理解と現状の受け入れに随分と時間を要した。仕方ないと思う。生まれ変わるにしたって普通未来だろう。なんで過去なんだよ。過去への生まれ変わり、この場合は転生?というのか?

よく分からんが生前より前の時代に転生するなんて物語でしか聞いたことがなかった。それにせめて生まれ変わるにしても同じ時代とか未来だろう。まあそんな話があったとしても普通は与太話として聞き流すけどさ。それともこれが普通なのか?本来死んだ人間は過去に生まれ変わらせるようなシステムなのだろうか。変に前世の知識があるせいで生まれたことの喜びよりこれからどうしようって考えがどうしても頭を過る。…馬鹿馬鹿しいな。んなこと考えても詮無いことなのに。

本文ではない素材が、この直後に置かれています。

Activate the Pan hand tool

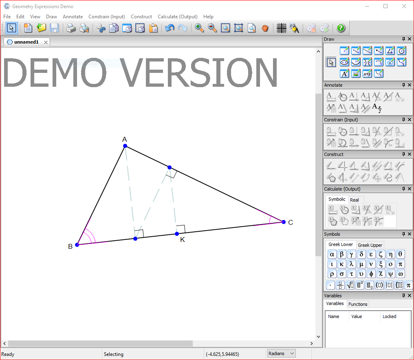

一先ずこうなってしまった以上受け入れるしかない。受け入れたくなくても現状として俺は毛利元就の息子で恐らく吉川元春なんだ。何度夢だと思っても目は一向に覚めない。死んだ記憶自体はある以上、やっぱり俺は死んだんだと思う。その割に知識だけで前世の人生は思い出せないけど。本当に何なんだよ、これ。


それに生まれ変わったことは受け入れたけど俺が吉川元春になる人間だということだけは納得できないし受け入れられない。俺が吉川元春になったせいで本来の吉川元春はどうなってしまったのか。俺のせいで存在しなくなってしまったのか。

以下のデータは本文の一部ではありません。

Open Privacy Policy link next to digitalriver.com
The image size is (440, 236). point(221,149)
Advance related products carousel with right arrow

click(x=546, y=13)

そもそも俺が吉川元春な時点で本来の元春なんてはたからいないのか。もし俺がこうして転生してしまった時点で本来の元春が消えちまったんなら俺が殺したと同義なんじゃないか。

もし俺の予想が本当なら申し訳ないどころの話じゃない。望んだわけでもないし、何の因果かも分からない。ただ目が覚めたらこの姿にされた俺は生まれた瞬間人殺しになってしまったんじゃないか。生まれ変わるんならただの農民とかが良かった。


このまま俺が吉川元春として生きていかなきゃいけないのか。ただのその辺の人間なら田畑を耕すなり商売を始めるなりで生きるだけなら問題なく出来ただろう。俺だってこんな気持ちにならず済んだ。

だが吉川元春となればそうはいかない。なにせ毛利両川の片割れだ。いなければ毛利が中国地方の覇者になれない可能性だって十分ある。だが吉川元春に生まれたからってその代役が俺に務まるわけがない。所詮はたまたま生まれ変わっただけの普通の男だ。


そんな俺がいきなり戦場に出て戦国武将みたいに指揮なんて出来る訳ない。人なんて殺せるわけがない。だが出来ないからやらないじゃ、本来の吉川元春に申し訳なさすぎる。くそ、俺が吉川元春としてやるしかないのか。荷が重すぎる。せっかくの新しい人生だったのに。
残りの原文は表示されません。